TEsingle enables locus-specific transposable element expression analysis at single-cell resolution

The paper introduces TEsingle, a computational tool that overcomes challenges in repetitive sequence alignment and intron retention to enable accurate, locus-specific analysis of transposable element expression in single-cell transcriptomes, revealing cell-type-specific TE dysregulation in Parkinson's disease.

The Gist

Imagine your genome is a massive, bustling library containing the instructions for building and running a human being. Inside this library, there are two main types of books:

1. The Instruction Manuals (Genes): These are the clear, organized chapters that tell your cells how to function.
2. The "Glitchy" Copy-Paste Stickers (Transposable Elements or TEs): These are ancient, viral-like sequences that make up nearly half of the library. They are like stickers that got stuck all over the walls, the floor, and even inside the instruction manuals. Most of them are old and broken, but some are still active and can copy themselves to new spots.
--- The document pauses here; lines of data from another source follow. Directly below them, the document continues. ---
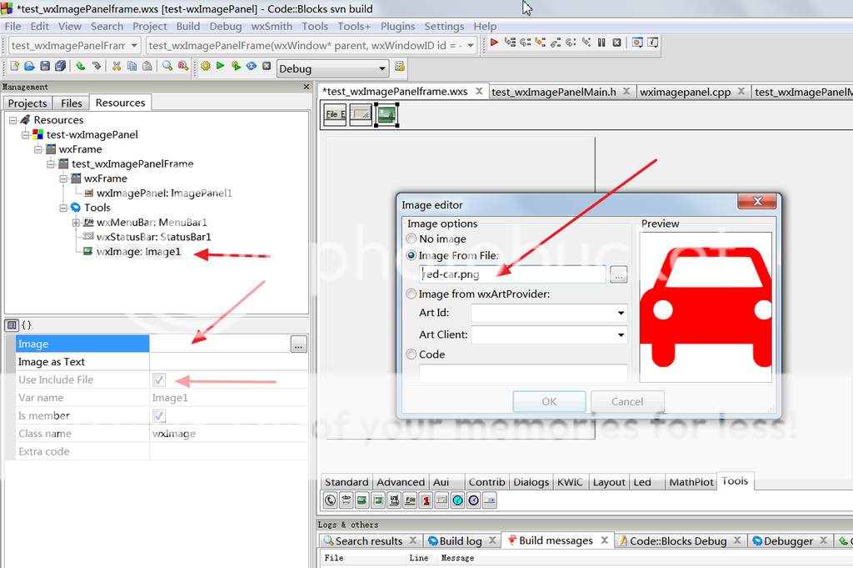Screen dimensions: 853x568
Task: Select the Image from wxArtProvider radio button
Action: point(410,294)
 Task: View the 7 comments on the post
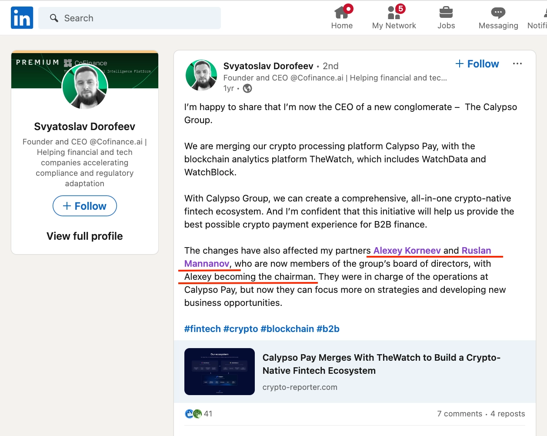click(x=460, y=414)
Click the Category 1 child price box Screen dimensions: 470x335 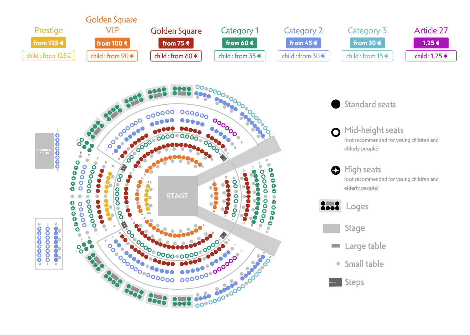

For a long time, scientists could read the "Instruction Manuals" very well. But trying to read the "Glitchy Stickers" in a single cell was like trying to find a specific, slightly torn sticker in a dark room while wearing foggy glasses. Because these stickers look almost identical to each other, and because they are often stuck inside the instruction manuals, it was incredibly hard to tell:

• Is this sticker actually being read (expressed)?
• Which specific sticker is it?
• Or is it just a piece of an instruction manual that got stuck halfway through (an intron)?
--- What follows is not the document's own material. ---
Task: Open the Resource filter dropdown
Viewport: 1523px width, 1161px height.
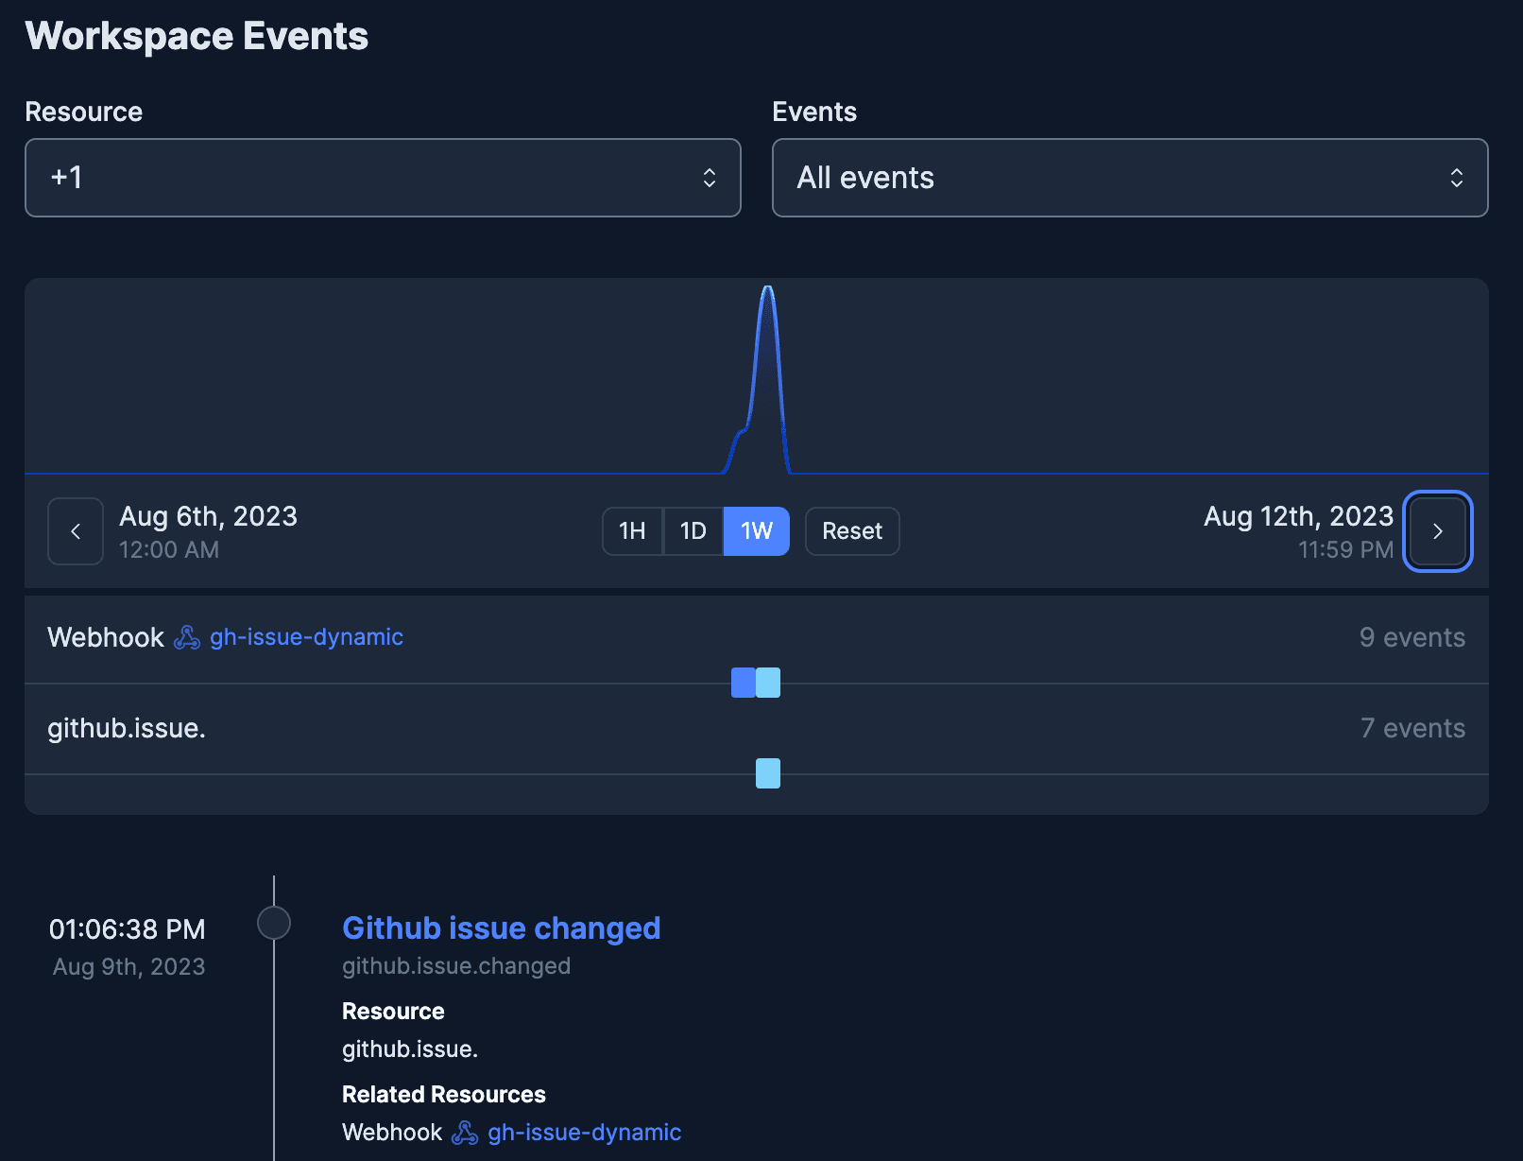Action: [x=383, y=178]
Enter: TEsingle (The Super-Organized Librarian)

The authors of this paper built a new tool called TEsingle. Think of TEsingle as a super-smart, high-tech librarian who has a special set of glasses and a new filing system.

How it works (The Analogy):
Imagine you are trying to count how many times a specific sticker was used in a single cell.

• The Old Way: Previous tools would look at a page and say, "This looks like a sticker, but it also looks like part of a manual. I'll just guess." This led to a lot of confusion and wrong counts.
• The TEsingle Way: TEsingle looks at the "barcode" on every single piece of paper (the UMI) to make sure it's counting unique items, not just photocopies. It then uses a clever math trick (called an Expectation-Maximization algorithm) to play a game of "most likely." It asks: "Given all the clues, is this piece of text more likely to be a sticker or a manual?" It does this for every single cell, one by one.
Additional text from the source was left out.